Britische, irische und schwedische Forscher haben neue Studien vorgelegt, die einen Zusammenhang zwischen neonikotinoiden Pflanzenschutzmitteln und dem „Bienensterben“ nahelegen.
Wie Prof. Geraldine Wright vom Institut für Neurowissenschaften der Universität Newcastle anlässlich der Veröffentlichung einer von ihr betreuten Studie im Fachmagazin Nature mitteilte, können Bienen Neonikotinoide nicht schmecken und deshalb auch nicht vermeiden. Dadurch seien sie bei der Aufnahme von Nektar einem Risiko ausgesetzt. Mittlerweile gebe es sogar Hinweise darauf, dass die Insekten pestizidbelastetes Futter bevorzugten.
Neonikotinoide zielten im Nervensystem der Bienen auf dieselben Mechanismen wie Nikotin im Gehirn des Menschen, so Wright. Es sei daher nicht auszuschließen, dass die Stoffe wie eine Droge wirkten. Dies wiederum könne schwerwiegende Auswirkungen auf ganze Bienenvölker haben.
Prof. Jane Stout vom Trinity College Dublin ergänzte, die Ergebnisse legten nahe, dass die Insekten eventuell die mit Neonikotinoiden behandelten Feldfrüchte bevorzugten, selbst wenn alternative Bienenweiden in Agrarlandschaften zur Verfügung gestellt würden. Schwedische Forscher von der Universität Lund wiederum ermittelten in einem Feldversuch negative Auswirkungen der Stoffe auf Wildbienen und Hummeln, während bei Honigbienen keine Änderungen festgestellt wurden. Für die drei Neonikotinoide Clothianidin, Imidacloprid und Thiamethoxam gilt in der EU aktuell ein Verbot der meisten landwirtschaftlichen Anwendungen.
IVA weist auf "erhebliche Mängel" hin
Der Industrieverband Agrar (IVA) sieht dagegen nach einer ersten Sichtung der Studie erhebliche Mängel: So hätten beispielsweise die Forscher aus Newcastle in der Laborstudie unrealistisch hohe Konzentrationen des Wirkstoffs verwendet.
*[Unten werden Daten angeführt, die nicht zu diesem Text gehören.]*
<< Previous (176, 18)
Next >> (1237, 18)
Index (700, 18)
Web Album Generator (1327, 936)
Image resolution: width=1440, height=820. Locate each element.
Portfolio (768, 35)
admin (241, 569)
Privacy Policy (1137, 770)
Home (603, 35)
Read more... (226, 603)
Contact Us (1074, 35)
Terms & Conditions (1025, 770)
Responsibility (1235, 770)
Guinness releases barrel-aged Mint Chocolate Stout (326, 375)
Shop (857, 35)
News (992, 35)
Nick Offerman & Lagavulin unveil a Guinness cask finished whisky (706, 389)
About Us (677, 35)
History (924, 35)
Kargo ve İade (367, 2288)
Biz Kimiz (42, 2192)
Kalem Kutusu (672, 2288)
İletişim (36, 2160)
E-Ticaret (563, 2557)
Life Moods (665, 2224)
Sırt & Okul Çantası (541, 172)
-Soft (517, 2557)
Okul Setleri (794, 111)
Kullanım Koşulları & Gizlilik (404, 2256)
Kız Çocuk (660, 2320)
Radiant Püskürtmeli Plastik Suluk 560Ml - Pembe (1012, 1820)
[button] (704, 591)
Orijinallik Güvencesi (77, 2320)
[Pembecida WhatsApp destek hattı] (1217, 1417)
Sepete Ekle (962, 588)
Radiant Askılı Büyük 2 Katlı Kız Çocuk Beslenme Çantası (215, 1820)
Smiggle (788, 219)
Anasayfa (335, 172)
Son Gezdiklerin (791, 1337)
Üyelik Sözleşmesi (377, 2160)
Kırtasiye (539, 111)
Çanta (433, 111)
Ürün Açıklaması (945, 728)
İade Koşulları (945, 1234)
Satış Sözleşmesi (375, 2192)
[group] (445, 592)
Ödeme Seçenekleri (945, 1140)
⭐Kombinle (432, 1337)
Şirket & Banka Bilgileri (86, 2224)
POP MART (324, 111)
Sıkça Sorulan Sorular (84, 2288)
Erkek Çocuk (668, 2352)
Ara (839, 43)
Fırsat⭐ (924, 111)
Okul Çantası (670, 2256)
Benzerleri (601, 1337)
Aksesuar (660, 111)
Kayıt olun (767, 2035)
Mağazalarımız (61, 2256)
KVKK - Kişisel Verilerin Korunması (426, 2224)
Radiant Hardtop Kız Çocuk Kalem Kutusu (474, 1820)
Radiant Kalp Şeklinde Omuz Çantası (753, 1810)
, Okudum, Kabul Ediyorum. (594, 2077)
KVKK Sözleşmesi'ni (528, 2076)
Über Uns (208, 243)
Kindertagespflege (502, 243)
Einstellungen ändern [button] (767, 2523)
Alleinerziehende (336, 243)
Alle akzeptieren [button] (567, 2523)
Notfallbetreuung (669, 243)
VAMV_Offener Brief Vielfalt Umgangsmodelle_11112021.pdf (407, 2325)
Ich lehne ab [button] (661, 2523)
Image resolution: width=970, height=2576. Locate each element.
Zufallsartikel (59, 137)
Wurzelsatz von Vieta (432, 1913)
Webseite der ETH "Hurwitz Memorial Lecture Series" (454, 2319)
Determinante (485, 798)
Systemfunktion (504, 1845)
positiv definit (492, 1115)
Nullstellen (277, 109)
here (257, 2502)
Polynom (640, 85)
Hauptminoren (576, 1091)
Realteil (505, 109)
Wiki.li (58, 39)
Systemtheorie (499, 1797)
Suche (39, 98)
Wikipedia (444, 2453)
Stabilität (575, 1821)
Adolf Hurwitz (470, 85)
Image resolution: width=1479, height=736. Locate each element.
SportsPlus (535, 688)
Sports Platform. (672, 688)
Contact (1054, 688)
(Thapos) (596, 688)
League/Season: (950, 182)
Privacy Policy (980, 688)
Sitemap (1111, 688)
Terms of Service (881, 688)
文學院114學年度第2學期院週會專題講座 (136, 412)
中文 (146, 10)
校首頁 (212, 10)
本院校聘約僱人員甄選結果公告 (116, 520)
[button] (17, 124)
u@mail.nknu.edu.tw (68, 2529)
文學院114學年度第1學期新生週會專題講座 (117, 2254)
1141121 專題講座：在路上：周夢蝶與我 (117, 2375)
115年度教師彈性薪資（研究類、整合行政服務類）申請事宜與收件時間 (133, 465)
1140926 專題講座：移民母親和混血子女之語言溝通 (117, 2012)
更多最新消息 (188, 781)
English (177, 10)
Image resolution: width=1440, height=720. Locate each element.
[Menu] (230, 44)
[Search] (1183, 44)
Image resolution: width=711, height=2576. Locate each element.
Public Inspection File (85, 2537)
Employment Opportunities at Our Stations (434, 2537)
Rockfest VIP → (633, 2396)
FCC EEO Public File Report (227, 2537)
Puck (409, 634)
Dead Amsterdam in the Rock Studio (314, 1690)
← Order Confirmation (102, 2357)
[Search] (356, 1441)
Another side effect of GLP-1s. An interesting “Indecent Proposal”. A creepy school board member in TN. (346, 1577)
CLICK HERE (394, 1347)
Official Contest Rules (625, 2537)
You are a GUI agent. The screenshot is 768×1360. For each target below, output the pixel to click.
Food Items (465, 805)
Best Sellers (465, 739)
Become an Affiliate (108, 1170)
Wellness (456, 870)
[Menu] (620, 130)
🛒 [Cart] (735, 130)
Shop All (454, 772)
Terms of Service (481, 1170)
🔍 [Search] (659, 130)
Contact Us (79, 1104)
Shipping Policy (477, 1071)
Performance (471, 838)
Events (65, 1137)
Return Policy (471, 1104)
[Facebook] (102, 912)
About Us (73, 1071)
Es sei daher zweifelhaft, ob so valide Aussagen für den Einsatz der Mittel in der Landwirtschaft gewonnen werden könnten.
Die schwedische Feldstudie wiederum belege erneut, dass es unter realistischen Freilandbedingungen keine Auswirkungen von Neonikotinoiden auf Honigbienenvölker gebe. Das decke sich mit früher veröffentlichten Feldstudien. Koch-Achelpöhler: „Was jedoch Wildbienen angeht, bestehen Zweifel an der Methodik, und die Autoren selbst räumen ein, dass einige ihrer Aussagen rein spekulativ sind.“ Die EFSA müsse sich bei ihrer laufenden Bewertung der Neonikotinoide auf die Gesamtheit des verfügbaren Wissens stützen.